Publication | Open Access
Nonextensive statistics: theoretical, experimental and computational evidences and connections
620
Citations
2
References
1999
Year
Nonextensive statistics generalizes Boltzmann–Gibbs thermodynamics to nonextensive systems, a concept introduced in 1988 from multifractal geometry and studied extensively over the past decade. The authors aim to extend the validity of standard thermodynamics to anomalous systems by presenting the formalism and reviewing its theoretical, experimental, and computational evidence. They describe the formalism and compile current theoretical, experimental, and computational evidence, outlining future research directions. The review highlights existing evidence and connections, and identifies open questions that could clarify the foundations of statistical mechanics and its thermodynamic implications.

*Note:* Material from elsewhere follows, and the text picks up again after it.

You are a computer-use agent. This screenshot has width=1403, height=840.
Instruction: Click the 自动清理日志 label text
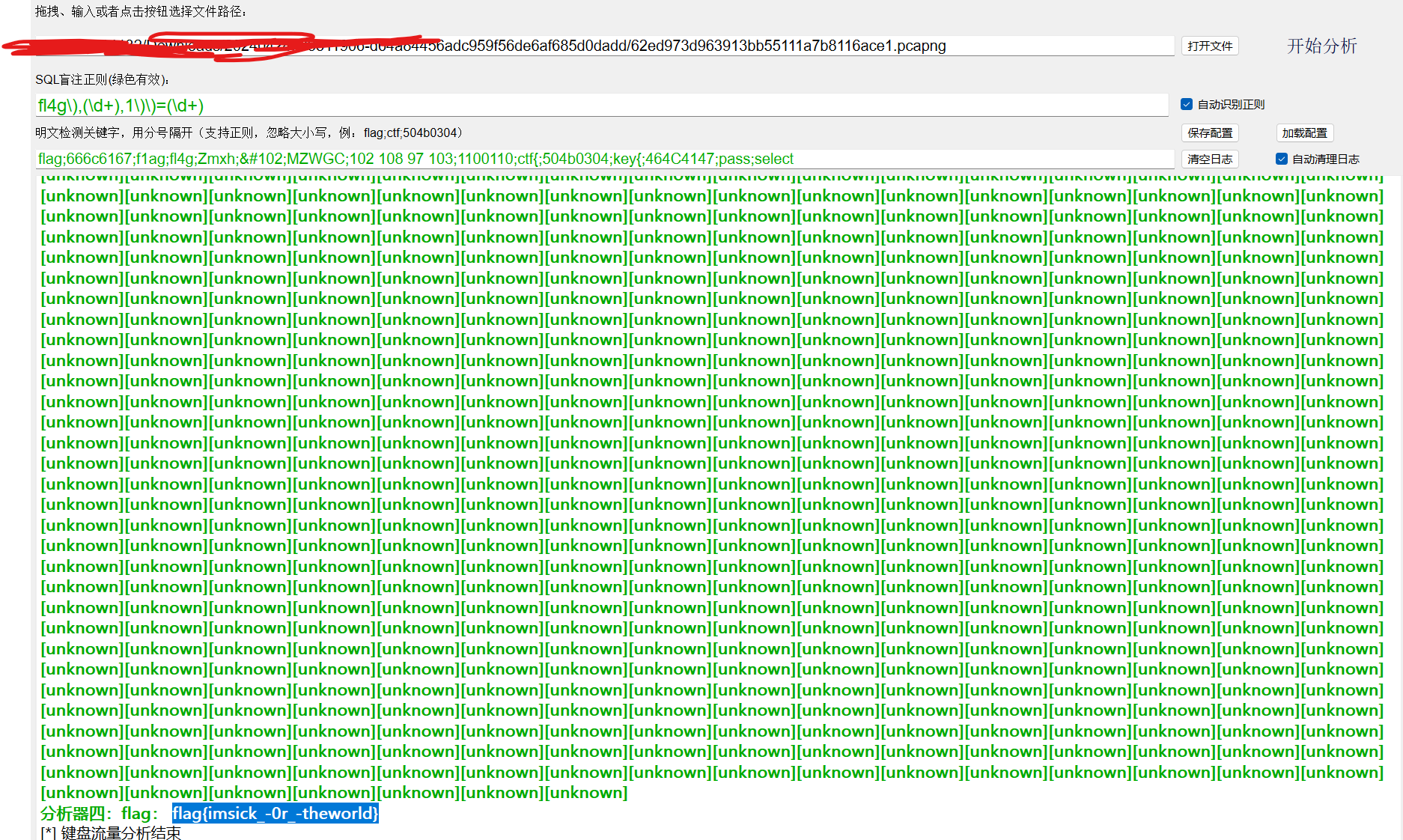click(x=1325, y=159)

The domain of validity of standard thermodynamics and Boltzmann-Gibbs statistical mechanics is discussed and then formally enlarged in order to hopefully cover a variety of anomalous systems. The generalization concerns nonextensive systems, where nonextensivity is understood in the thermodynamical sense. This generalization was first proposed in 1988 inspired by the probabilistic description of multifractal geometries, and has been intensively studied during this decade. In the present effort, after introducing some historical background, we briefly describe the formalism, and then exhibit the present status in what concerns theoretical, experimental and computational evidences and connections, as well as some perspectives for the future. In addition to these, here and there we point out various (possibly) relevant questions, whose answer would certainly clarify our current understanding of the foundations of statistical mechanics and its thermodynamical implications.